In 2008 Walker worked with master glass fabricators in a glass factory outside of Prague in the Czech Republic that specializes in Borosilicate glass. Walker blew into a rectilinear mold to create hollow glass rectangles that he stacked together, relying on gravity to hold the delicate yet resilient units in place without the use of adhesion. In addition to a grouping of these hollow-blown stacks, Untitled (10 x 4 Miter), 2009, a stack constructed from 40 square hollow glass tubes, will be on view. Each of the 40 individual units comprising the sculpture were created at a multi-international manufacturer based in Brno, Czech Republic from a specific glass plate form designed by Walker which was cut and mitered to make the rectangular units. At 47-1/8" x 22-3/4" x 28-3/8", the stack is within the scale of the artist’s own height of 4 feet. Untitled (Less 50º Sand) was conceived of at a residency at The Glass Museum in Tacoma, Washington in November of 2008. This 27-1/4" x 25" wall-relief is composed of 36 glass cubes cut at 50º angles and mounted on a painted black background. Walker explains:
The three different stacking arrangements of the pieces mark an intervention in the gallery space that is minimal and also theatrical, where the viewer becomes the fourth element in the installation. I am interested in the perception of scale and architecture; how we determine our surroundings whether in a domestic dwelling or a public environment. To me, a contradiction plays an essential part of this organization where glass objects occupy the space and yet present a visceral void in navigating the installation. I question the assessment of the rules of scale and measure that we seem to hold on to as the basis of our relationship between body and structure. This also applies to the material; glass always wants to be spherical and when enormous stress is applied to create rectilinear objects the glass becomes awkward; defying the norm.

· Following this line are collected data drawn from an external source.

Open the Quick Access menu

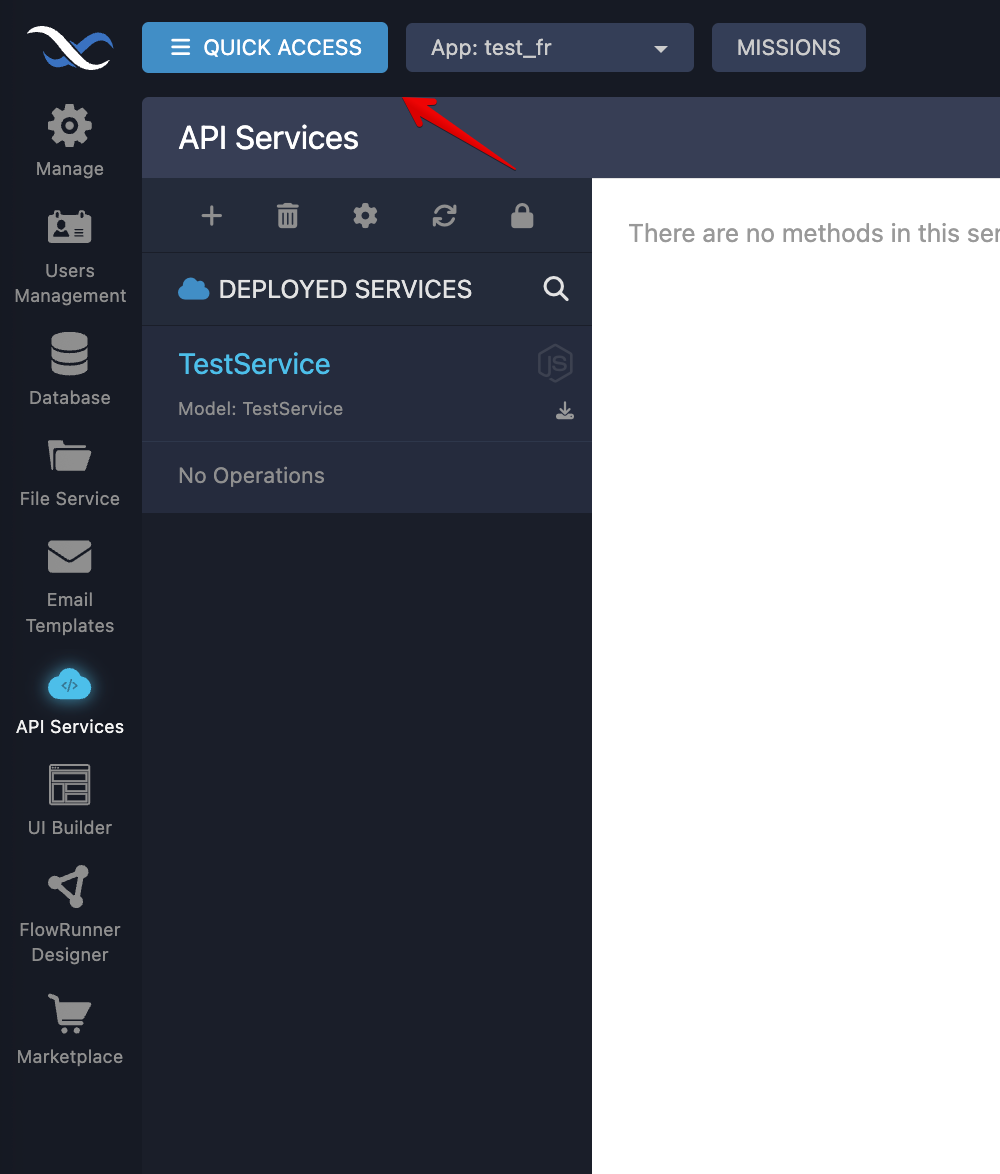265,48
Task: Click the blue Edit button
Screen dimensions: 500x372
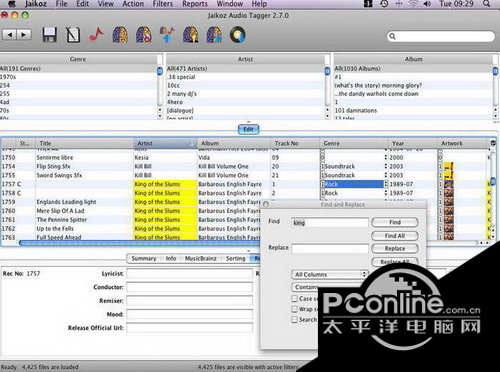Action: point(248,129)
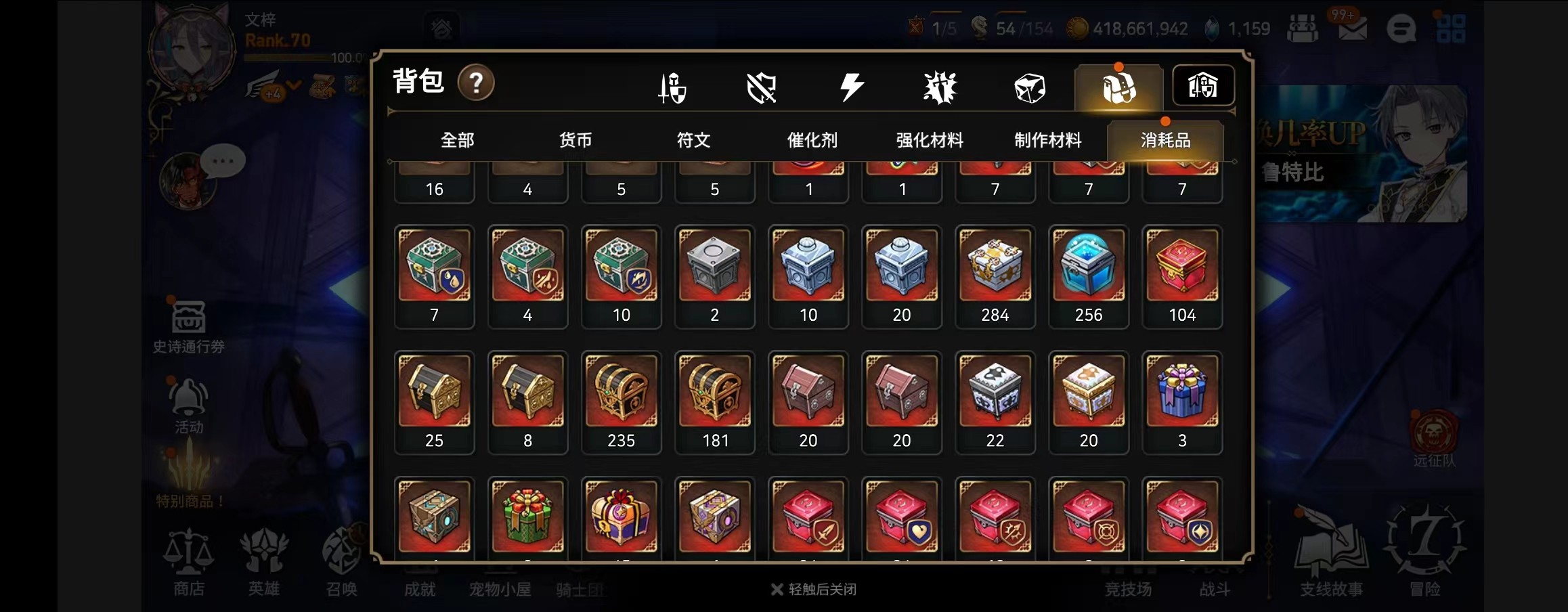Switch to the 制作材料 tab
The height and width of the screenshot is (612, 1568).
pos(1048,140)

From August through January 2010, Walker’s Wall 1 (2006-2007), a 3' x 12' x 10' aluminum and stainless steel sculpture, will be on view at LentSpace, a temporary park created by the Lower Manhattan Cultural Council at the convergence of Canal, Varick and Grand Streets in New York City. Work by Walker can also presently be seen at The American Irish Historical Society in New York, and from August 7–16, in the group exhibition Something Else at the Kilkenny Arts Festival, Rothe House, Ireland. This fall, The Golden Bough: Corban Walker will go on view at The Hugh Lane Municipal Gallery of Art in Dublin (September 30, 2009–January 16, 2010).
Corban Walker (b. 1967, Dublin, Ireland) graduated with honors from the National College of Art and Design, Dublin, with a degree in Fine Art Sculpture, in 1992. His first solo show was held in 1994 and since then, he has mounted numerous solo exhibitions and realized eight public commissions worldwide. Walker first exhibited at PaceWildenstein’s Greene Street gallery in the fall of 2000 and his work was included in the gallery’s Logical Conclusions exhibition (2004) alongside works by key artists from the 20th century who use objective systems to explore the complex and chaotic realms of the subjective. His 2007 exhibition at the 25th Street gallery, Corban Walker: Grid Stack, presented the artist’s foray into aluminum, steel, and industrial materials alongside his architecturally striking glass works. Corban Walker has lived and worked in New York since 2004.